8

No era noche de espíritus, pero juro que me sentí como el primero de noviembre.

Leí cientos de veces esa confesión y llegó un momento en que, en cuanto cerraba los ojos, se apoderaba de mí la imagen de Torino, en la sala, mirando hacia atrás y chillándome que no había sido él, que era inocente.

Y lo era.

¡Maldita sea: lo era!

Rafael Torino, alias Lupo, era un capullo, pero era inocente. Nos había robado, había prostituido su profesión, me había maltratado con saña y encono, pero no había matado a Qiu Liu. Le habíamos colgado un asesinato que no había cometido. Y de pura desesperación se había suicidado.

Empecé a ahogarme: no podía respirar. Necesitaba que el aire entrara en mis pulmones. Salí al patio, vacío, y me senté en una de las sillas tapizadas en rayado azul. Me sentía como una auténtica mierda, digno hijo de su padre, y eso que él no había pasado de chantajista.

Oculté el rostro entre las manos y rompí a llorar.

No sé cuánto tiempo pasé en aquella posición, lo que sé es que, de pronto, sentí que alguien me acariciaba tímidamente la cabeza.

—¿Qué ocurre, Efrén? ¿Es por esa chica? —escuché. Era la voz de mi dulce vecina.

Negué con la cabeza y otra vez me pudo el llanto. Doña Emilia arrastró su silla de espadaña hasta colocarse a mi lado.

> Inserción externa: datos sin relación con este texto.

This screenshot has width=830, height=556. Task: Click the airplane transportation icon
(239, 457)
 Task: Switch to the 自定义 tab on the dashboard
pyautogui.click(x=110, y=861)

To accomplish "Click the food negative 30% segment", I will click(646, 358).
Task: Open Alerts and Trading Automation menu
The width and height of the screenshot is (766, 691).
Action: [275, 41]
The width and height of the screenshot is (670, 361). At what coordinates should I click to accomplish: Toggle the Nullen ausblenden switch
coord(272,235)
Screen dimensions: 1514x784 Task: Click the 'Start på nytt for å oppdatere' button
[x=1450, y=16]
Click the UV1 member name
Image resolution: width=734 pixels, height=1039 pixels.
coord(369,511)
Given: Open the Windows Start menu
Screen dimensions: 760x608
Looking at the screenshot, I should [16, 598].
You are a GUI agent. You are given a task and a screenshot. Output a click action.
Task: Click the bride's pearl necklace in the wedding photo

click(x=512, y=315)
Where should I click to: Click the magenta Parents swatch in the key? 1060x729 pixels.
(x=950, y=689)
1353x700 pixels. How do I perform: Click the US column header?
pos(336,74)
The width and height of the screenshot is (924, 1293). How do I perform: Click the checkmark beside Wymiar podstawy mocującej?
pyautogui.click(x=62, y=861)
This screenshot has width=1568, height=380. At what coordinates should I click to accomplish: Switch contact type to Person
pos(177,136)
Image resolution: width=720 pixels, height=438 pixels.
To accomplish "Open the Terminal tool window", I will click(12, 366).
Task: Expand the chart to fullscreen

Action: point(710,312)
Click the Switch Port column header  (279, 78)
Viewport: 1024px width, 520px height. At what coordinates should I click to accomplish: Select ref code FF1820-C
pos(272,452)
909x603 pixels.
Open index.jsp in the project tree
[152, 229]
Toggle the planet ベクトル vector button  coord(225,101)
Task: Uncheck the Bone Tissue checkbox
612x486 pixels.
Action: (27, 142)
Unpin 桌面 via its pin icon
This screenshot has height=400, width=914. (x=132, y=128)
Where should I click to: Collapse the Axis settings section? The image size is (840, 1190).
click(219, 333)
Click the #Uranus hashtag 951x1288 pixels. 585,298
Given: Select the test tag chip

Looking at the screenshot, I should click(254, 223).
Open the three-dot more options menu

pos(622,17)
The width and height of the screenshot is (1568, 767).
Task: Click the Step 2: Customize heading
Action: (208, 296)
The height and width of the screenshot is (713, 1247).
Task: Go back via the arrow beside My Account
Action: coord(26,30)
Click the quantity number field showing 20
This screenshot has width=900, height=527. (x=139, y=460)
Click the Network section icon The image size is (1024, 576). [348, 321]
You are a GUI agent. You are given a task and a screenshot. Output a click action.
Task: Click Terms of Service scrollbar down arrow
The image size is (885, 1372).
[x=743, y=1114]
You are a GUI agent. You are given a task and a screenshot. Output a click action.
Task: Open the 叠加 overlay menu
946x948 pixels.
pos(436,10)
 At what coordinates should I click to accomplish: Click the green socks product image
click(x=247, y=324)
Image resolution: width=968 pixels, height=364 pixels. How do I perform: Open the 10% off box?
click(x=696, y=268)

—Cuéntamelo. Te hará bien.

Y se lo conté. Estuvo unos instantes, no muchos, en silencio. Luego, me preguntó qué pensaba hacer.

—Voy a irme a mi casa, escribir una confesión y enviarla, junto con mi cuaderno de notas, al fiscal que llevó el caso Torino. Él sabrá qué hacer…

—¿Estás seguro de querer hacer eso? Yo no entiendo de leyes, pero imagino que, si confiesas, pueden meterte en la cárcel, algo que no resucitará a ese policía. Además, si lo piensas bien, Efrén, dadas las circunstancias, hiciste lo que pudiste…

—No, doña Emilia: entre cometer y padecer injusticia, un hombre de bien debe siempre escoger el papel de víctima; un abogado, con más razón. Yo elegí mal: por eso ahora debo rectificar.

Me sujetó la mano con cariño.

—Ya has rectificado: te has arrepentido. No puedes cambiar el pasado: ese policía corrupto está muerto.

Negué con la cabeza.

—Si hay una cosa que he aprendido en estos meses, doña Emilia, es que en el Derecho no hay salida de emergencia.

—¿Y qué crees que hará el fiscal?

—No me cabe duda de que hará su trabajo: tiene material de sobra. Me condenarán y me inhabilitarán durante el tiempo que dure la condena. El papel de Salomé está muy difuminado en la historia y no he dado pistas para que pueda identificar a Paco: no querría hacerles pagar por mí. El que, sin embargo, puede pasarlo mal es Fulano. El fiscal, sin duda, lo reconocerá. Pero, en fin, eso ocurrirá en el futuro. De momento, tengo que ponerme en marcha. El banco donde tengo escondido el cuaderno abre por las tardes. Acudiré ahora mismo y lo recuperaré. Luego iré a casa, prepararé esa carta y meteré ambas cosas en un paquete. Cuando Salomé regrese mañana por la mañana, le pediré que se acerque a correos y lo envíe certificado… Gracias, doña Emilia, por escucharme y por no haberse avergonzado de conocerme.

—En absoluto, Efrén. Me alegra mucho conocerte.

Pasé por el banco, regresé a casa, escribí la carta, me tragué dos pastillas para dormir y me metí en la cama. No logré pegar ojo.

Por la mañana, dejé mi vida en manos de un tipo apellidado Pérez, que sabía cuánto valía la justicia.